> Verilen Metin:
=======
Dağılır gökyüzünde sesin | Feridun Andaç

Aralık 27, 2016

Dağılır gökyüzünde sesin | Feridun Andaç

feridun andac 10.tif“Ben bir geceyim, sen bir aysın madem,

Gökyüzünde bensiz gitme, istemem.”

Mevlânâ/A.Kadir

Bir çınıltı ötedesiniz. Geceniz gece değil.

Tanımlanmış sözlerin duldasında her bakış.

Şimdi, nafile deyip geçmenin mevsimindeyiz madem; hadi, unutun kurduğunuz bütün sözcükleri. Alt alta yazıp bir alfabe oluşturun yeniden.

ZAMAN ve ACI arasına ince bir çizgi çekin.

Ne söylerseniz bir eksiktir sonrası için. Ama sondan başlayın yazmaya gene de!

Olsun, bırak diğerlerini yazmayı; nasılsa her rüzgâr kendi sesinde yalnız; varınca bendine, bulur hecesini.

Otur bir karşılaşma öyküsü yaz önce. Örneğin; imkânsızı anlatan bir duvarı betimle. Kafdağı öykülerini unut. Kendi sesinden ses üreten ebabile de dönüşme. Bir kuyunun başında dur ama; bunun arayışını yaz önce, vardığında da oraya, yüksünme, o taş kapağı var gücünde it, açılan boşluktan sudaki suretine bak.

img_1746
Ressam: Zeycan Alkış

Kendi sesinde yalnız Şair’i hatırla o ân. Onun “Yüreğin Yaban Argosu” şiirini oku sessizce. Ama şunu da fısılda o “cahil su”ya:

“Bir çocuktun sen parıltılar yaratacaktın düzensizliğinden

Bunun için belki de

Masmavi bir örtü gibi bırakarak gölgeni

Geçtin resim çeken söğütlerin içinden.” (Cemal Süreya)

Unut adını, hatırlama da; sil sesli harflerini, sana kalan bir sayı nasılsa: ML

Eski çağ dervişi gibi yola düşmeye gerek yok.

Öyküne kaldığın yerden devam et: Kuyu seni çağırır, göz seğirmelerinin aldanışına kapılma. Ama bakışlarını da o yanılsamadan ayırma. Unut masalları, kırk kapının kırk gizini sana taşıyacak perinin elindeki anahtarlara güvenme. Ama meraklarından da vazgeçme; uçurum dedikleri merak sonrası hayattır bunu da yaz bir kenara. Başdönmelerine de aldanma, nasılsa popüler olan her şey kendi zehrini taşıyor içinde.
=======
> Sağlanan Bilgiler:
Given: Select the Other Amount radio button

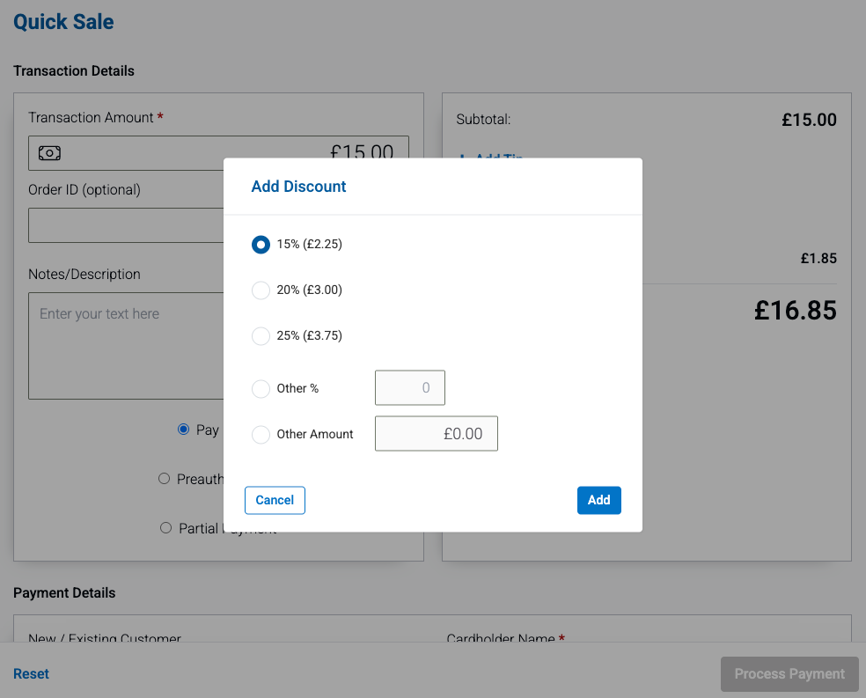Looking at the screenshot, I should point(261,434).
=======
> Alıştırma Yönergeleri:
A - Verilen metinde sessizce okunması istenen şiirin adı nedir?
B - Kuyunun başında durmayı ve kendi sesini aramayı anlatan verilen metni son cümlesinden sonra aynı üslupla sürdürün.

> Alıştırma Yanıtları:
A - “Yüreğin Yaban Argosu”

B -
Kaldığın yerdeki sese dön. Yaz öykünü.

Demem o ki; sesini sınayarak git. Örneğin; bir şiir oku dolunaya karşı, seslice. O gümüş sesli ozan karşılar seni:

“Ne sen, ne ben

hazır değiliz

karşılaşmaya.

Biliyorsun nedenini.

Öyle sevdim ki onu!

Bu izden git.

Ellerim delinmiş

çivilerinden.

Görmüyor musun nasıl

nasıl da yitiriyorum kanımı?

Geriye bakma sakın,

yavaşça yürü,

ve dua et bencileyin

San Gaetan’a.

Ne sen, ne ben nasıl olsa,

hazır değiliz

karşılaşmaya.” (Lorca/Sabri Altınel, “Karşılaşma”)

Dönüp önceden yazdığını oku yeniden…

***                                                                                                 

pina-1
Ressam: Zeycan Alkış

Hangi söz sizi çağırır günsüz geceye, adsız mevsime. Bilinmezlik burcunda bir zaman bakışındasınız her birinde. Kendi gecesini, mevsimini yaratan bir cansınız.

Giden gözün yolcususunuz elbette. Derledikçe gören, sezdikçe de bakansınız.

Güneşin aydınlatamadığı, ayın gölgeleyemediği yerdesiniz.

Size sitem günü karartmak, hiç kimsenin kimsesi olmaktır.

Yeğin olmasa da söz aramızda, her bakışınızın oradan geçtiği bilinendir.

Yaşadıkça hissedilen, gidildikçe keşfedilen bir kıtasınız.

Orada, bir düş ülkesi yaratma alevini taşıyansınız üstelik.

Düşsellik ötesi bir bakıştasınız, zamanın duldasındaki her söz nafiledir; çünkü mutlak gerçeklik sizin imgenizdir.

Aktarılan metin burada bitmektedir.